Islamic State recruit from Melbourne languishes in Kurdish prison as his father begs for his release

In the middle of Islamic State’s chaotic last stand in Syria, a 26-year-old Australian man made a desperate call to his father in Melbourne.

Should he stay in the besieged enclave of Baghouz, or surrender with other members of the extremist group?

“He said, ‘the truck is here, what should I do?’,” said Jahangir Alam.

As the caliphate crumbled around Mahir Absar Alam, his father had been seeking advice from the Australian Federal Police (AFP).

“I said, ‘I talked to the AFP, they tell you to jump on [the truck] and go where they take you.’ After that it was very hard for me to continue to talk to him,” Mr Alam said, his voice cracking.

It has been five years since Mahir deceived his family and left Australia for Syria to find an Islamic utopia.

Now he is being held in a Kurdish prison, and his father is begging for Australia to bring him, his Syrian wife, and their two children home..

Jahangir Alam and his wife came to Australia from Bangladesh when she was four months pregnant with Mahir.

“We were excited that he was to be born in Australia. He would have a better life and good education,” he said.

The family moved around rural Australia for Mr Alam’s job as an irrigation engineer, and he made sure his son had a normal childhood.

“He’d go out, had lots of friends. He used to work at Woolies. His counter was always full of people — just his counter. All the people loved him too much,” he said.

Jahangir Alam said Mahir had barely shown any interest in Islam until shortly before he left Australia.

“I would ask him, ‘I am going to prayer, do you want to go with me?’, and he’d say, ‘Dad I am sleeping, don’t disturb me.’ He has no understanding of the religion at all.”

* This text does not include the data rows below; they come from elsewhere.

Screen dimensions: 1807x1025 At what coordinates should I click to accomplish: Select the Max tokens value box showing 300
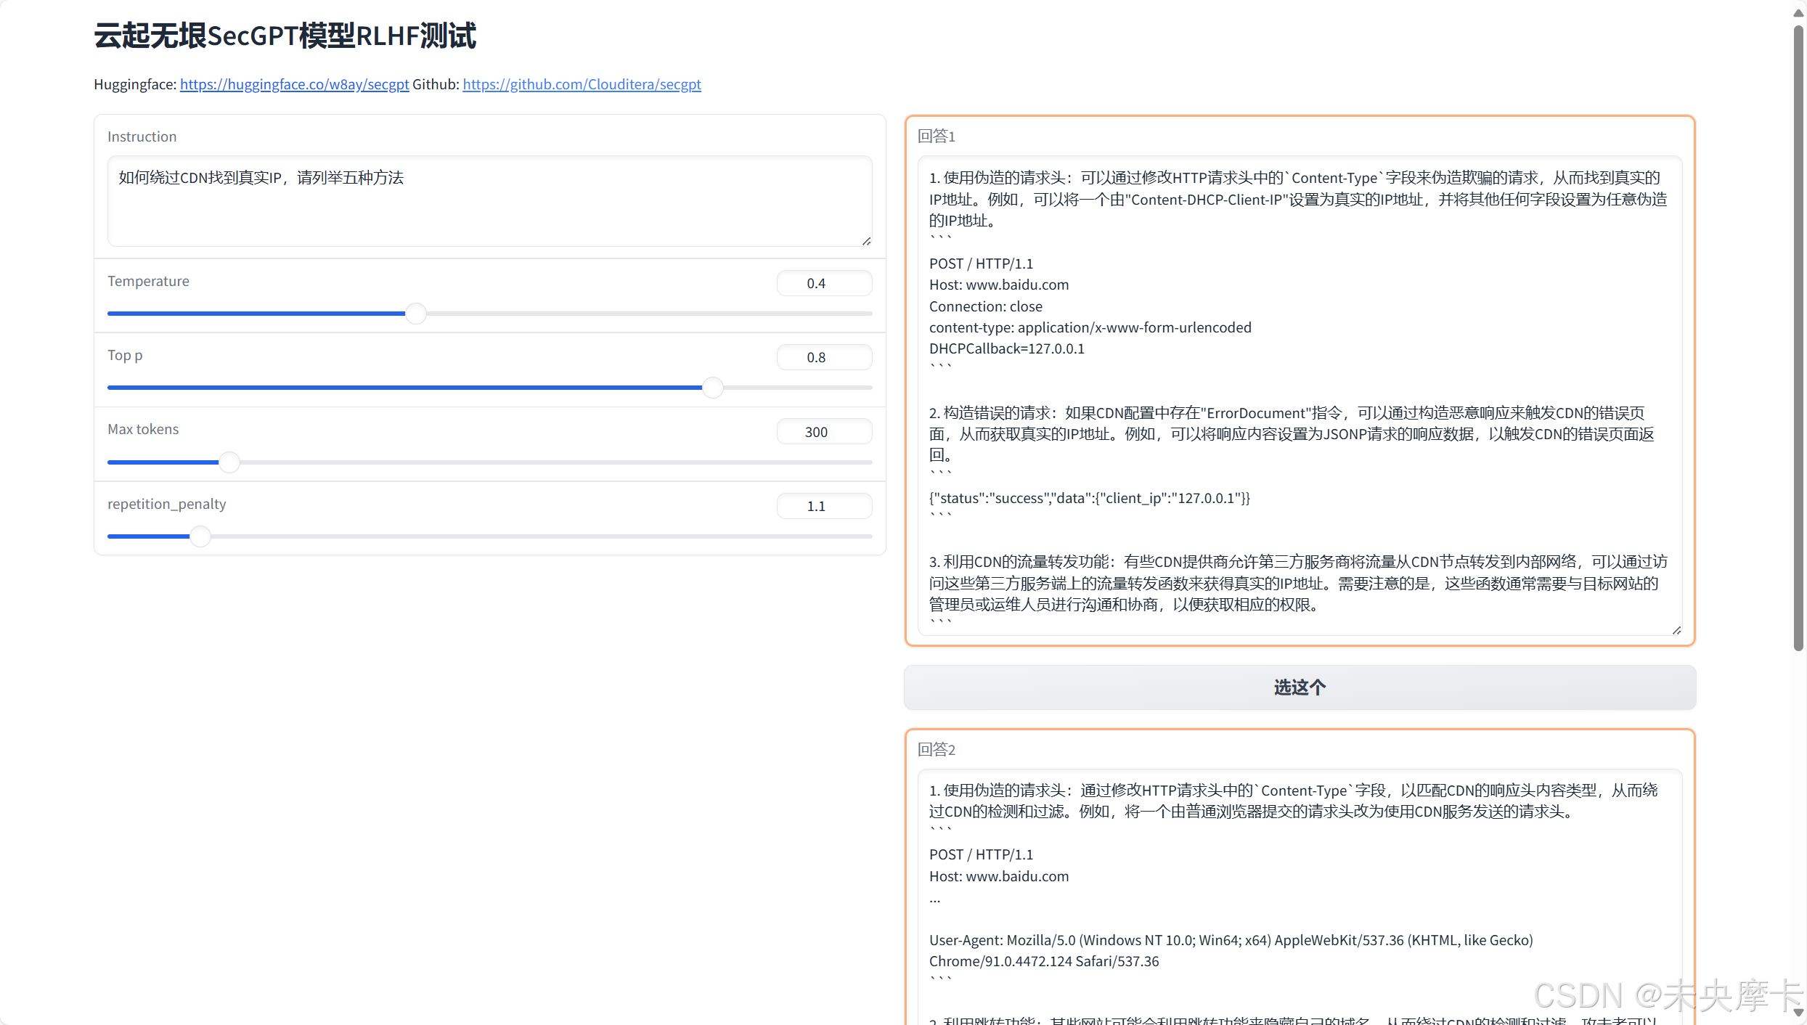[823, 430]
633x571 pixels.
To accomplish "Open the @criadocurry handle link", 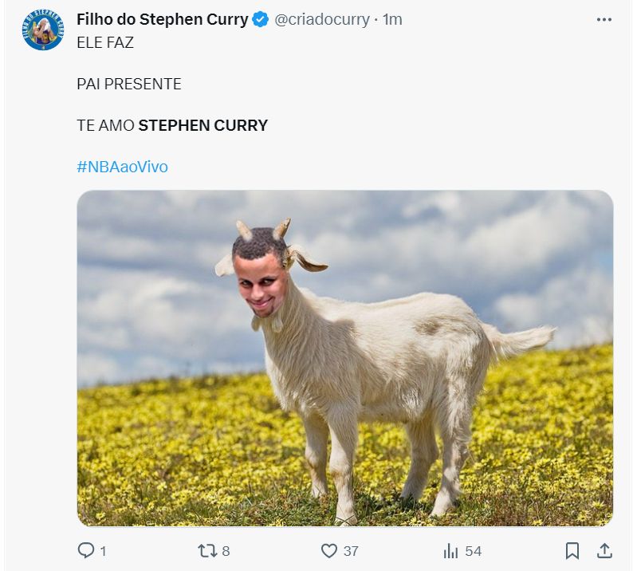I will [x=322, y=20].
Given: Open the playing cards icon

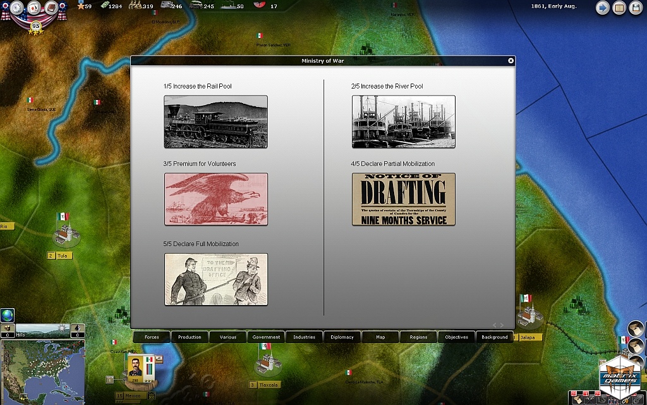Looking at the screenshot, I should pyautogui.click(x=33, y=8).
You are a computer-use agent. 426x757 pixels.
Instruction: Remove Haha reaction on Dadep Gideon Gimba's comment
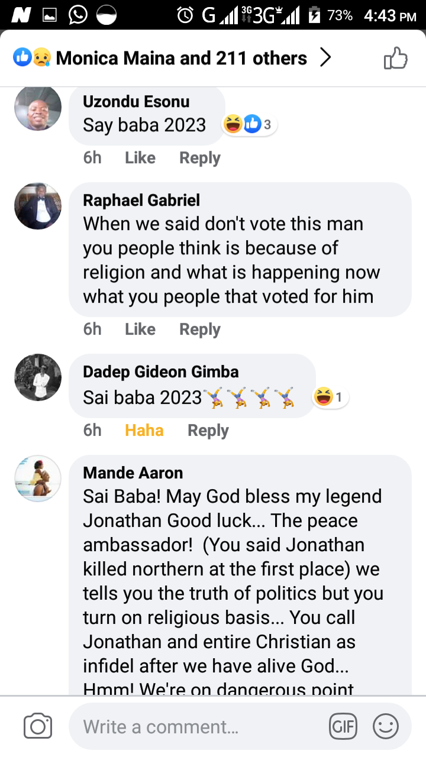point(144,431)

In 2014, at the age of 21, Mahir left home for what his parents believed was a 10-day trip to Shepparton, Victoria.

But then the AFP contacted the family and told them that Mahir and three friends had instead flown to Dubai and then on to Greece.

Mr Alam said he begged the police to stop his son’s journey to the Middle East in mid-2014, but was told nothing could be done.

“They said, ‘no, we can’t stop them. They are adults’,” Mr Alam said.

Within weeks Mahir was in the Islamic State group’s “capital” of Raqqa, Syria.

A man in sunglasses and a pink t-shirt posing for a photo

Two of his Australian travel companions died within months of their arrival.

Mahir’s parents could not understand why he had gone to live under the extremist group’s despotic rule.

Mr Alam does not believe his son would have the temperament to be a fighter.

“He cannot stay in room by himself. Even when he was in Year 11 or 12 … he could not sleep unless my wife slept in the other bed in his room. He’d fall asleep, then my wife would leave.”

Mahir Alam in limbo in Kurdish prison

Mahir Alam would occasionally make contact with his parents while living in IS territory.

He told them that he was doing hospital work, and that he was injured and had received surgery to his hand in Raqqa.

After he surrendered, Mahir was taken to a Syrian prison.

His father has not been able to contact him since.

In an interview with the ABC in April, Mahir Alam insisted he had never picked up a weapon, and only joined IS after he fell for the group’s propaganda.

Iraq has offered to try the foreign IS fighters held by the Syrian Democratic Forces.

Several French IS fighters have been deported from Syria to Iraq, where they’ve been convicted and sentenced to death.

But the Foreign Minister for Kurdish-controlled Syria, Dr Abdul Karim Omar, has told the ABC that remaining foreign IS members will be tried there.

He wants international support for trials to be conducted in Syria.

“We don’t have plans to send any Australians or other foreign IS prisoners to third countries. Those people need to be judged here,” he said.

But the Kurds say they have had no contact from Canberra about the Australian citizens currently in their custody.

Mahir’s wife and children are now stuck in Raqqa

Mahir Alam married a woman from Raqqa within a year of arriving in Syria and they had two children together.

The youngest child was born in Baghouz in February, as the last sliver of IS territory fell to Kurdish-led forces.

His mother was evacuated along with other IS family members to al-Hawl refugee camp.

A woman in a black robe walks through a refugee camp

She has since been released from the camp and is now thought to be living in Raqqa with the children.

It is believed their baby boy has been sick.

“A couple of weeks ago he was in hospital again because there was no food, no good meat, no good water. That’s why he’s sick,” Mr Alam said.

He would like his grandchildren and their mother to come to Australia.

However, Foreign Affairs Minister Marise Payne said the issue of whether to try to bring children back to Australia was incredibly complex.

“For some there is an expectation that Australian officials should put themselves in harm’s way to extricate those children who’ve been left by their families,” she said.

Still, Mr Alam hopes the Government will take pity on his son.